Required work: Can you update the lines starting at the one containing "Expand the PCPA_LOGO breadcrumb arrow" and ending at the end of the records, replacing "breadcrumb" with "dropdown" and leaving everything else unchanged? Give back only those lines, without the pictures.

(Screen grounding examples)
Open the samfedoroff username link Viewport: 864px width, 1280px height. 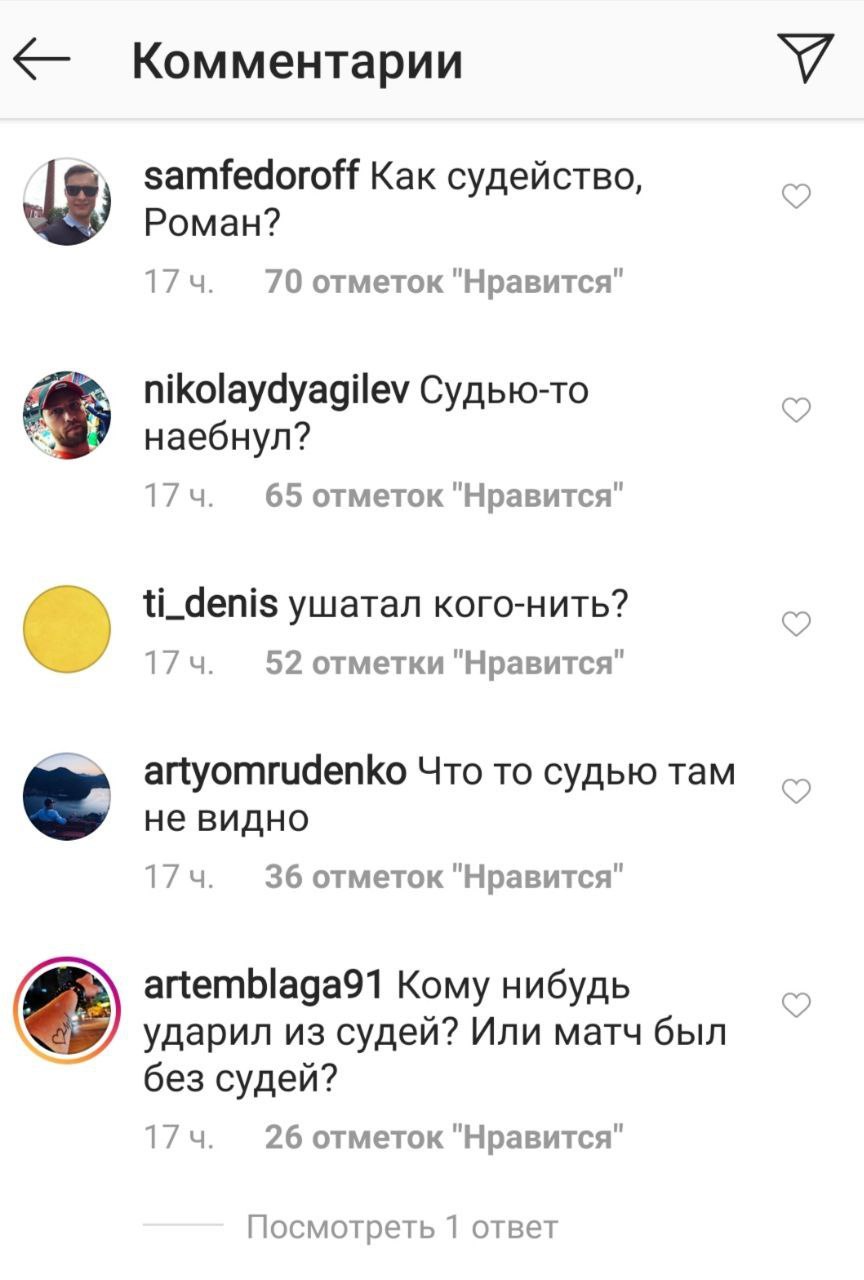252,179
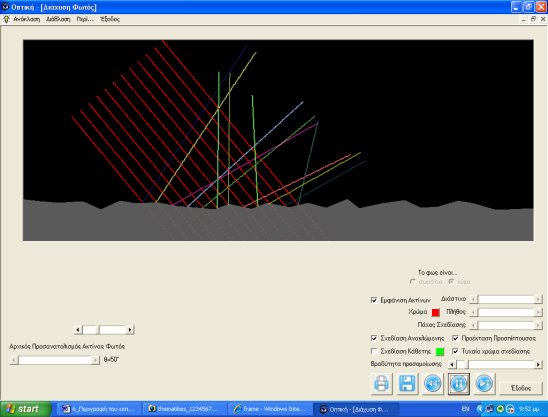Open the Διάθλαση menu
548x417 pixels.
coord(58,19)
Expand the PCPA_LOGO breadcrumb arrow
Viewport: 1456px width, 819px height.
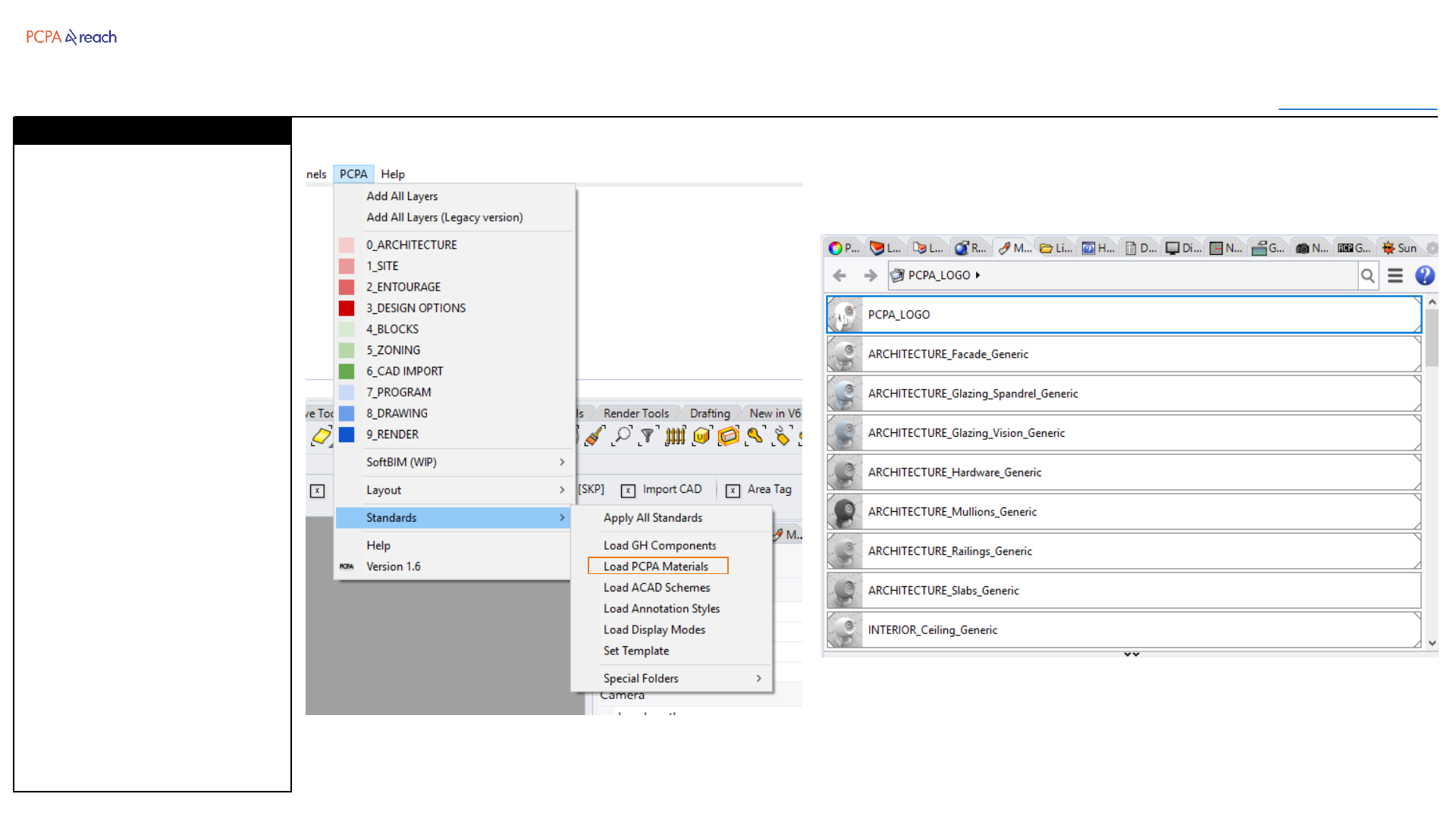coord(978,275)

Solution for this problem:
Expand the PCPA_LOGO dropdown arrow
Viewport: 1456px width, 819px height.
coord(978,275)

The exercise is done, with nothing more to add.